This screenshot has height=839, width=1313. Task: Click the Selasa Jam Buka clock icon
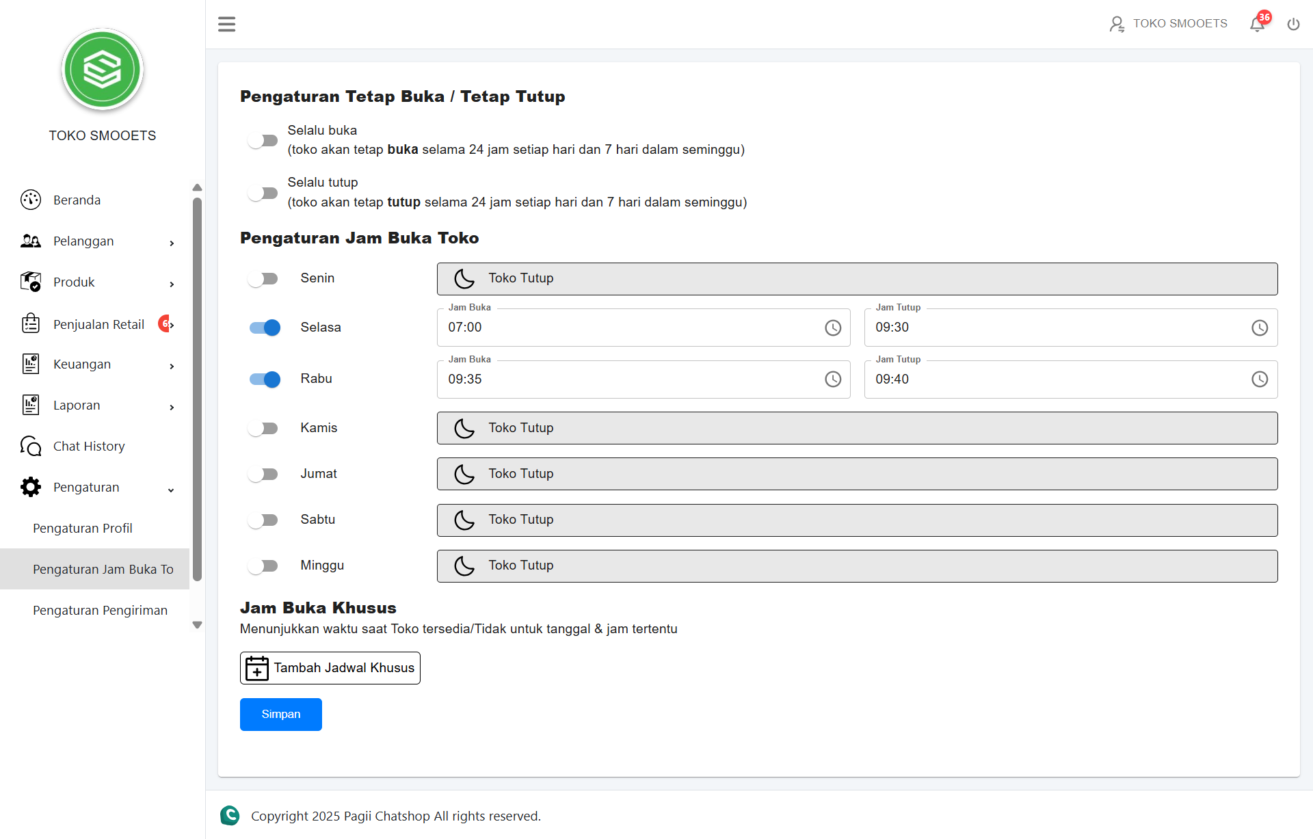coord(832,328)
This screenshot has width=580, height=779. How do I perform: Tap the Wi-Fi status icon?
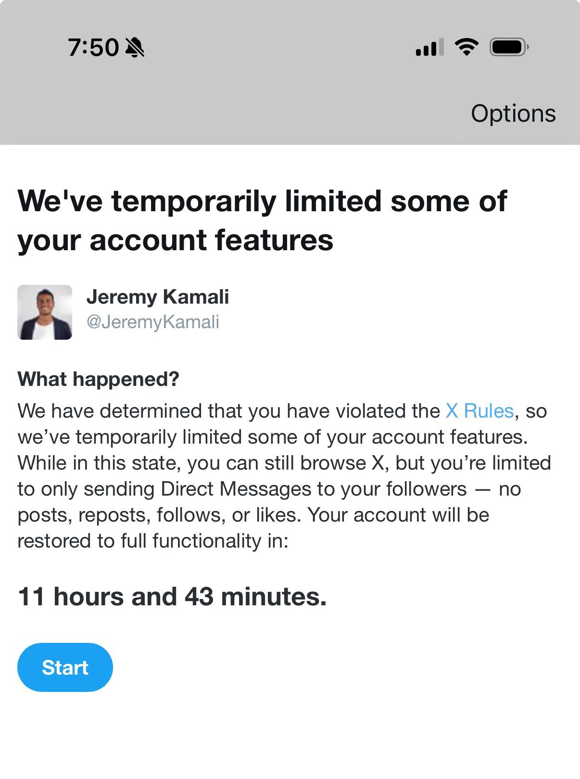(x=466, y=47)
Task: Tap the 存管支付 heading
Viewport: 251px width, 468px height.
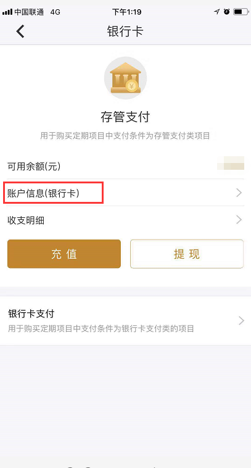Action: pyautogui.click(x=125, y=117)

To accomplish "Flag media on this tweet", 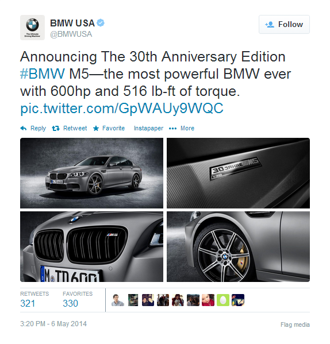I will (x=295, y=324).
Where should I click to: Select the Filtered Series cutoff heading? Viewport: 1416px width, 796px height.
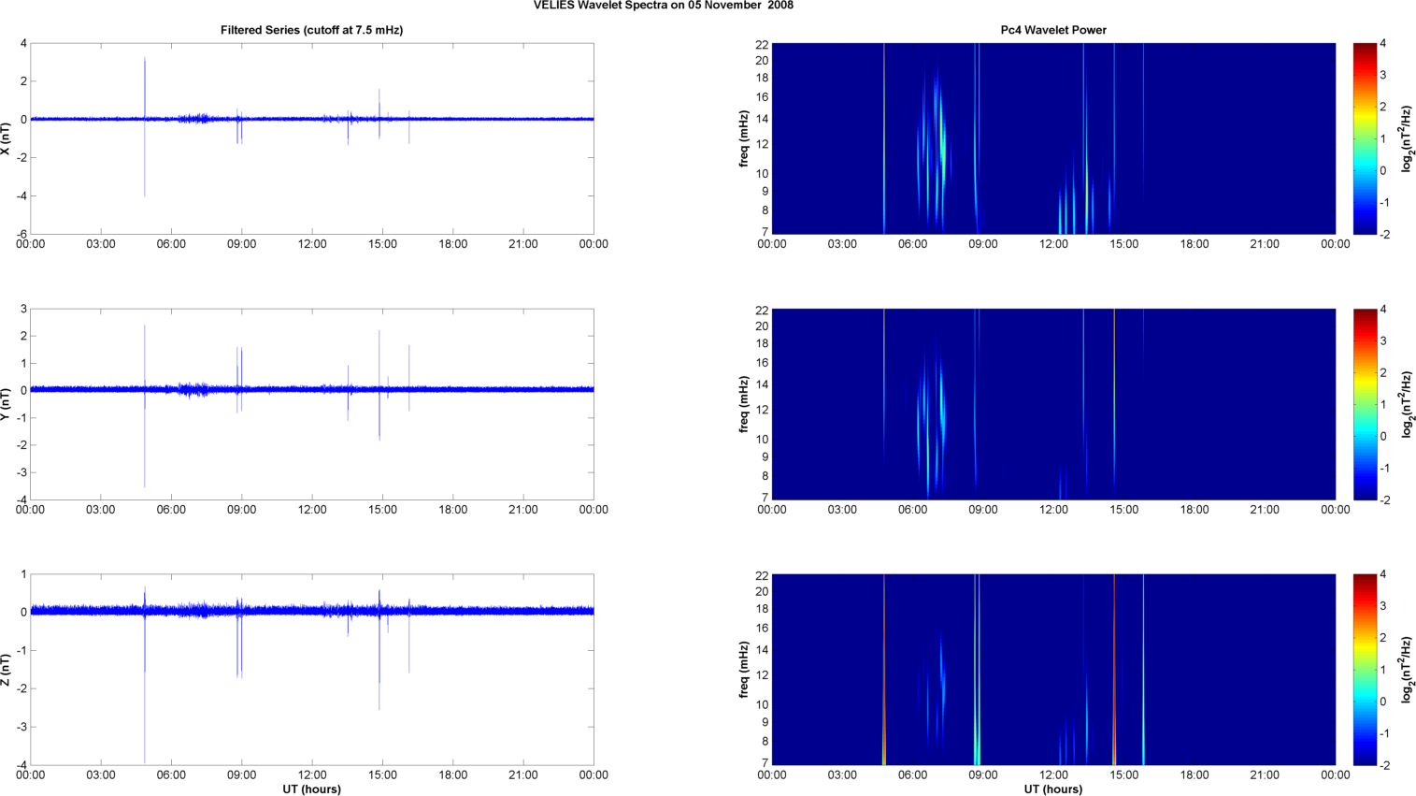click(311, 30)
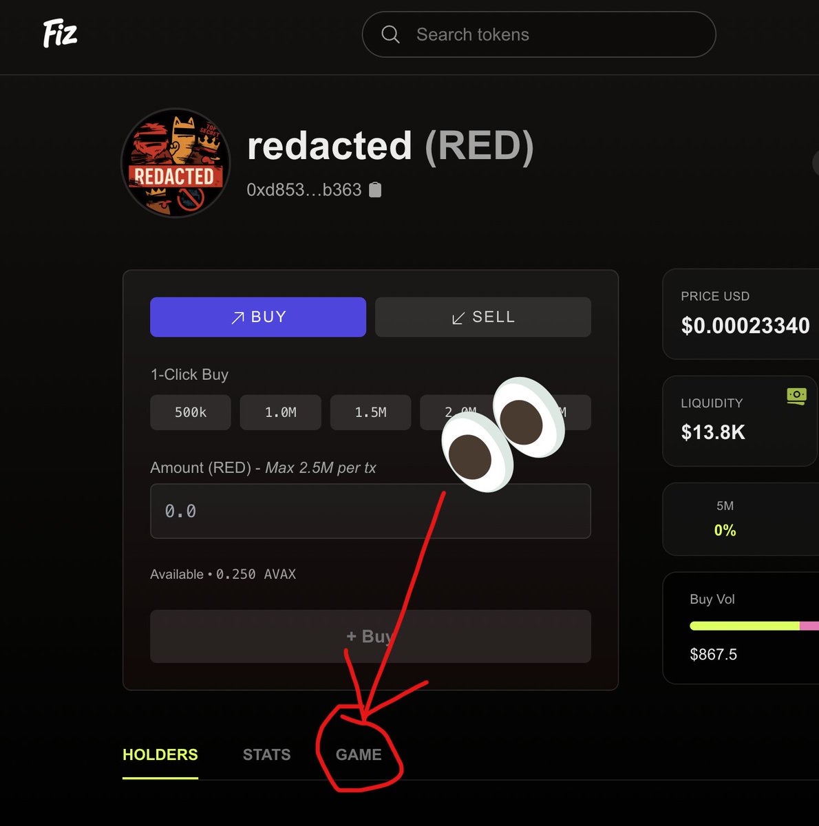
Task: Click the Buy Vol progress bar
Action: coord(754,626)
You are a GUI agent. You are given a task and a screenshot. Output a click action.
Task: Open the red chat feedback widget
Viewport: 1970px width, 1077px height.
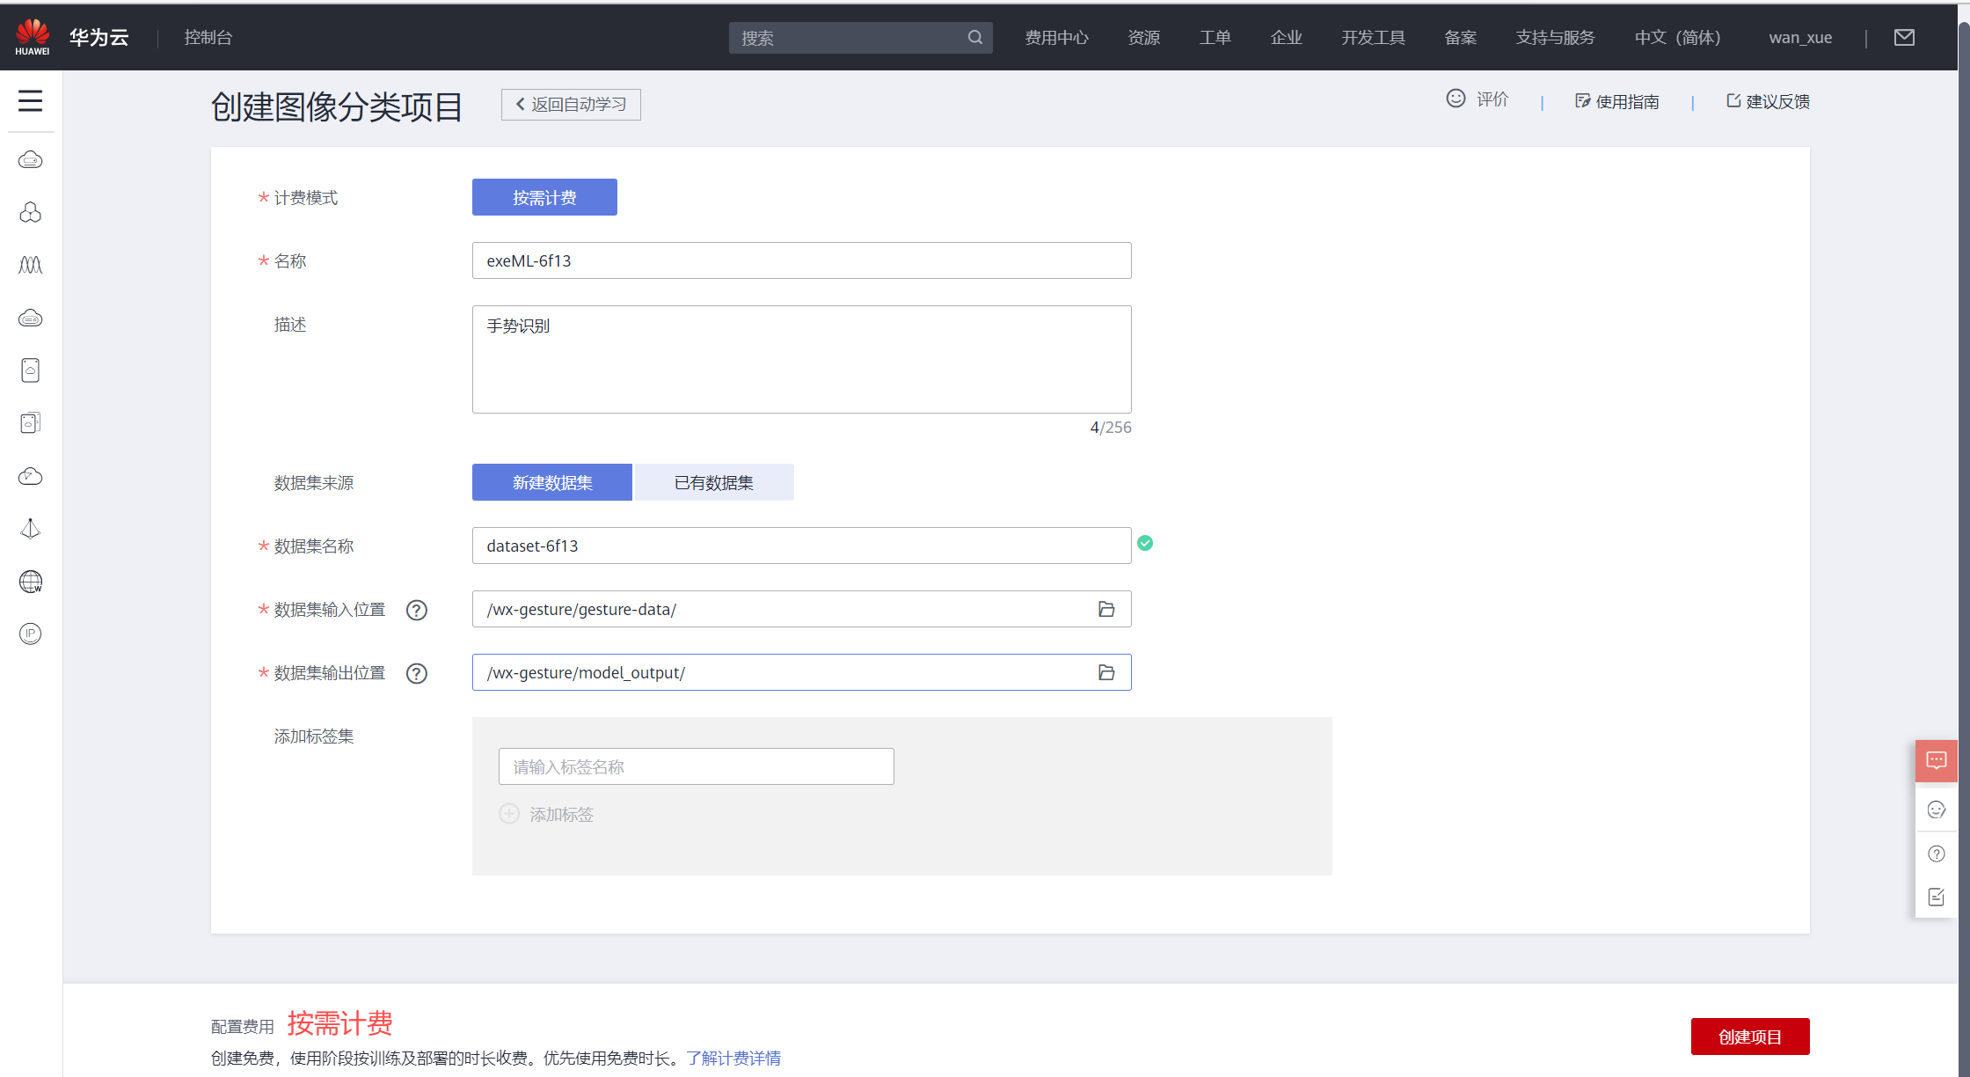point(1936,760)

- Problem -
Please set down the listing above word for word, from its first line through the line containing "Action: pyautogui.click(x=125, y=117)", including both of those lines. Leave the pictures out of your answer.

- Task answer -
This screenshot has height=839, width=1313. Task: Click the Selasa Jam Buka clock icon
coord(832,328)
This screenshot has width=580, height=779. How do I perform: Tap the Wi-Fi status icon?
(x=466, y=47)
Task: Tap the 存管支付 heading
Viewport: 251px width, 468px height.
Action: pyautogui.click(x=125, y=117)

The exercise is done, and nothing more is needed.